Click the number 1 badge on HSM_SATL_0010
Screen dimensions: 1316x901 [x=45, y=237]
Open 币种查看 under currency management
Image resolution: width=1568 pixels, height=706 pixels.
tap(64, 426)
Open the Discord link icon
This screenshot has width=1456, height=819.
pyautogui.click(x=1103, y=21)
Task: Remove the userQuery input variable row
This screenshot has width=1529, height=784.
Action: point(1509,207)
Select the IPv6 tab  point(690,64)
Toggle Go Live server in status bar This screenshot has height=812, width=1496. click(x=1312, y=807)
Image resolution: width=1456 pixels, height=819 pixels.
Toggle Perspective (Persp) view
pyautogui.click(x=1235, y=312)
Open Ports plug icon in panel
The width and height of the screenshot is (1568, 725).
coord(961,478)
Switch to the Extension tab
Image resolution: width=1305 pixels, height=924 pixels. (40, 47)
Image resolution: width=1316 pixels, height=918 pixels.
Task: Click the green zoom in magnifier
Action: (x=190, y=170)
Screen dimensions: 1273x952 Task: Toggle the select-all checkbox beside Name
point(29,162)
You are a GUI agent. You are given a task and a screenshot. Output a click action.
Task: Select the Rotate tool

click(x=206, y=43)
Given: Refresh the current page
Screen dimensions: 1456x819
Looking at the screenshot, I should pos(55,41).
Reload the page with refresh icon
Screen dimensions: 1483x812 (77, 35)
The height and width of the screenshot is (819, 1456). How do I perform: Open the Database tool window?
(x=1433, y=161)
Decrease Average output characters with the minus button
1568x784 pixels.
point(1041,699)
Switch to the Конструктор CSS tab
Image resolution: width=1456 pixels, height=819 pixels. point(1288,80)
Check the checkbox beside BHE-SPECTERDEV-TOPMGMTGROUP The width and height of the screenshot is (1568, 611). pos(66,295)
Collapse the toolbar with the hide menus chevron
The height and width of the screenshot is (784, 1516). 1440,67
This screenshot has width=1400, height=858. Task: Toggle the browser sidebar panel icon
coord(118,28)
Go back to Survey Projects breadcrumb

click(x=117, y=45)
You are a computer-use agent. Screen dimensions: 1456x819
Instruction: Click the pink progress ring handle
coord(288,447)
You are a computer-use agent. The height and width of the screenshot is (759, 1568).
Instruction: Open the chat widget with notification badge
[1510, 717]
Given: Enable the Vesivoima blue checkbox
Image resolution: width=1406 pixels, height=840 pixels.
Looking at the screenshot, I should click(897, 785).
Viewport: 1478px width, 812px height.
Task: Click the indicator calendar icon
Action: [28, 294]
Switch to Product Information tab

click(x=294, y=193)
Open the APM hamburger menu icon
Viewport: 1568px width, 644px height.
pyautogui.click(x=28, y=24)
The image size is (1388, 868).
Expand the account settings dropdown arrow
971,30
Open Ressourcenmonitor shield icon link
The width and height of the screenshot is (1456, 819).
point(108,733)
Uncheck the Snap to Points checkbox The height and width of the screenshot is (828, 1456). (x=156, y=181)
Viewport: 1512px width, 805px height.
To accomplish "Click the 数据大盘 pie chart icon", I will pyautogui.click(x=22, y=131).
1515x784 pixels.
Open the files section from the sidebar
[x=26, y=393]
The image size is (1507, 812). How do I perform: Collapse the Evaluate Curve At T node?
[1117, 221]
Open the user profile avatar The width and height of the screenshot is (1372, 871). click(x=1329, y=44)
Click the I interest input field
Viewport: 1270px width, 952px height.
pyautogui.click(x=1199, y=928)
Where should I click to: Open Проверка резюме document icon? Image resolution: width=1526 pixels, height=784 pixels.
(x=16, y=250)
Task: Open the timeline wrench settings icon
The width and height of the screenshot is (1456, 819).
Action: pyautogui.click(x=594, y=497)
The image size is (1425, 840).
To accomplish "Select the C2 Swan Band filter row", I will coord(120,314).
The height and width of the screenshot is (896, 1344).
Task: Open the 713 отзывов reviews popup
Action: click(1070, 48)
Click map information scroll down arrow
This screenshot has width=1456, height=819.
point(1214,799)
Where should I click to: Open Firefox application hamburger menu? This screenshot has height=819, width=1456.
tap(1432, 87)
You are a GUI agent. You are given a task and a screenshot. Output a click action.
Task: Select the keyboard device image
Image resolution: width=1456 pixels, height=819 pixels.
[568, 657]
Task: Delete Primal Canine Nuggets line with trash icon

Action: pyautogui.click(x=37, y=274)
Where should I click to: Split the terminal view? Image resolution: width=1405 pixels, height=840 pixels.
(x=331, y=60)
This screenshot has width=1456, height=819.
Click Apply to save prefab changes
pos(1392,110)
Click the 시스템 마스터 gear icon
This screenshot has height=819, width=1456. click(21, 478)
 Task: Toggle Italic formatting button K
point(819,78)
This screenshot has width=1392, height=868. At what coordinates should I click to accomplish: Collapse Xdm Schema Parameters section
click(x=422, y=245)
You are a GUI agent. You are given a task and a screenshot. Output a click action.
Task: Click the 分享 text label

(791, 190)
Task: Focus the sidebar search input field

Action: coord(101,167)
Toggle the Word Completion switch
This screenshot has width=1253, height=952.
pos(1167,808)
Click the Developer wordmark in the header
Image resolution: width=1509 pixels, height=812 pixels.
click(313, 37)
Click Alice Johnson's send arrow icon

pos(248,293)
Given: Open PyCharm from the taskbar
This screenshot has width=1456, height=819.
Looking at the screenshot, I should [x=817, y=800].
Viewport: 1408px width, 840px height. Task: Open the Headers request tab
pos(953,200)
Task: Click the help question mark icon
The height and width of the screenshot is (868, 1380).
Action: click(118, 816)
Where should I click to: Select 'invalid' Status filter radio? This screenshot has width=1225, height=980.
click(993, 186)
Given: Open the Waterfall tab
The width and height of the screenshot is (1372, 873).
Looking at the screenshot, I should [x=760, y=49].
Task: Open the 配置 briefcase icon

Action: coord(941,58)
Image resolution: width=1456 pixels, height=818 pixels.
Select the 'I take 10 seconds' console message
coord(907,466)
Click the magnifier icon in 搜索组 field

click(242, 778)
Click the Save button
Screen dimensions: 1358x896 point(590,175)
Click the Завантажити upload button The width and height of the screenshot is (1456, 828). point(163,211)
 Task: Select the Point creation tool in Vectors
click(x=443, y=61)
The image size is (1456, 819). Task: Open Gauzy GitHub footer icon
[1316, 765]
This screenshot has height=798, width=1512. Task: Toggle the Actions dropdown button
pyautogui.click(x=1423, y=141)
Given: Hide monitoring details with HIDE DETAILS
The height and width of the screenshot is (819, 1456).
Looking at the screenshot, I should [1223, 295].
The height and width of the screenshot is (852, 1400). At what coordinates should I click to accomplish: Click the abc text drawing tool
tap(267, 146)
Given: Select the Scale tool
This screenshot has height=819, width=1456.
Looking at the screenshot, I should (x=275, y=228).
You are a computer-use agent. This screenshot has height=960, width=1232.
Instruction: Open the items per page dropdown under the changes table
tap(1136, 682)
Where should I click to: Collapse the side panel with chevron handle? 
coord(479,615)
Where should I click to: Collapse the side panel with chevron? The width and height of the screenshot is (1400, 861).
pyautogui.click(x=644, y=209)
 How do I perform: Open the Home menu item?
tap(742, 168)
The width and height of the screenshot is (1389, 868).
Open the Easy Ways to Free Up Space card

==========

### TASK DETAILS:
In the data above, which lines lie between the line with "The height and width of the screenshot is (819, 1456). How" and the line with "Viewport: 1512px width, 805px height.", inclusive? Print those lines exactly and nothing else.

### RESPONSE:
The height and width of the screenshot is (819, 1456). How do I perform: Open the Database tool window?
(x=1433, y=161)
Decrease Average output characters with the minus button
1568x784 pixels.
point(1041,699)
Switch to the Конструктор CSS tab
Image resolution: width=1456 pixels, height=819 pixels. point(1288,80)
Check the checkbox beside BHE-SPECTERDEV-TOPMGMTGROUP The width and height of the screenshot is (1568, 611). pos(66,295)
Collapse the toolbar with the hide menus chevron
The height and width of the screenshot is (784, 1516). 1440,67
This screenshot has width=1400, height=858. Task: Toggle the browser sidebar panel icon
coord(118,28)
Go back to Survey Projects breadcrumb

click(x=117, y=45)
You are a computer-use agent. Screen dimensions: 1456x819
Instruction: Click the pink progress ring handle
coord(288,447)
You are a computer-use agent. The height and width of the screenshot is (759, 1568).
Instruction: Open the chat widget with notification badge
[1510, 717]
Given: Enable the Vesivoima blue checkbox
Image resolution: width=1406 pixels, height=840 pixels.
Looking at the screenshot, I should click(897, 785).
Viewport: 1478px width, 812px height.
Task: Click the indicator calendar icon
Action: [28, 294]
Switch to Product Information tab

click(x=294, y=193)
Open the APM hamburger menu icon
Viewport: 1568px width, 644px height.
pyautogui.click(x=28, y=24)
The image size is (1388, 868).
Expand the account settings dropdown arrow
971,30
Open Ressourcenmonitor shield icon link
The width and height of the screenshot is (1456, 819).
point(108,733)
Uncheck the Snap to Points checkbox The height and width of the screenshot is (828, 1456). (x=156, y=181)
Viewport: 1512px width, 805px height.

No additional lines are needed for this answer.